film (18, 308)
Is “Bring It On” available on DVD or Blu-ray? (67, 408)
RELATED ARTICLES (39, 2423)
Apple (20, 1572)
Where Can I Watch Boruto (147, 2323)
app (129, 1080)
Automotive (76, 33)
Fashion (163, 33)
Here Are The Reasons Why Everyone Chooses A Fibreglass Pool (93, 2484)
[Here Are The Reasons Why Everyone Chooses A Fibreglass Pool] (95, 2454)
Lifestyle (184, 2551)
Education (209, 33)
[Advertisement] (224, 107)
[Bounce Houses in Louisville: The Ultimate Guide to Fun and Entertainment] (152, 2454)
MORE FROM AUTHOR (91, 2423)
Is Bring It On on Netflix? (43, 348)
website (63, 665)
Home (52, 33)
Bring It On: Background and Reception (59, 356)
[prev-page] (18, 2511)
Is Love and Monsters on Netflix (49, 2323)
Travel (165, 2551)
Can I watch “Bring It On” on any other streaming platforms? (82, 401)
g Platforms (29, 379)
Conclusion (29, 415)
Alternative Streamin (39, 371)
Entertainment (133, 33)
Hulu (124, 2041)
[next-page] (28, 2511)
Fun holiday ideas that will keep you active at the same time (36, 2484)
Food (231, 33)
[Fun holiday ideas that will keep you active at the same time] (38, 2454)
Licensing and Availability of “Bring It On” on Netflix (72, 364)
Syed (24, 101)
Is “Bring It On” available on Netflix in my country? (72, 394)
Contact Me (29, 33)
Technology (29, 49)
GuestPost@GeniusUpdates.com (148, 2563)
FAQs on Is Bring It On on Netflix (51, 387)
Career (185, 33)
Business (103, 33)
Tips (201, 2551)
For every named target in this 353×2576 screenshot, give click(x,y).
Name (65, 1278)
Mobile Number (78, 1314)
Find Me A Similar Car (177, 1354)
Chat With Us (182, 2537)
######
◆ Problem statement
Everything from the line containing "website (63, 665)" through the final line above must be copied exactly, with both ends kept.

◆ Written solution
website (63, 665)
Home (52, 33)
Bring It On: Background and Reception (59, 356)
[prev-page] (18, 2511)
Is Love and Monsters on Netflix (49, 2323)
Travel (165, 2551)
Can I watch “Bring It On” on any other streaming platforms? (82, 401)
g Platforms (29, 379)
Conclusion (29, 415)
Alternative Streamin (39, 371)
Entertainment (133, 33)
Hulu (124, 2041)
[next-page] (28, 2511)
Fun holiday ideas that will keep you active at the same time (36, 2484)
Food (231, 33)
[Fun holiday ideas that will keep you active at the same time] (38, 2454)
Licensing and Availability of “Bring It On” on Netflix (72, 364)
Syed (24, 101)
Is “Bring It On” available on Netflix in my country? (72, 394)
Contact Me (29, 33)
Technology (29, 49)
GuestPost@GeniusUpdates.com (148, 2563)
FAQs on Is Bring It On on Netflix (51, 387)
Career (185, 33)
Business (103, 33)
Tips (201, 2551)
For every named target in this 353×2576 screenshot, give click(x,y).
Name (65, 1278)
Mobile Number (78, 1314)
Find Me A Similar Car (177, 1354)
Chat With Us (182, 2537)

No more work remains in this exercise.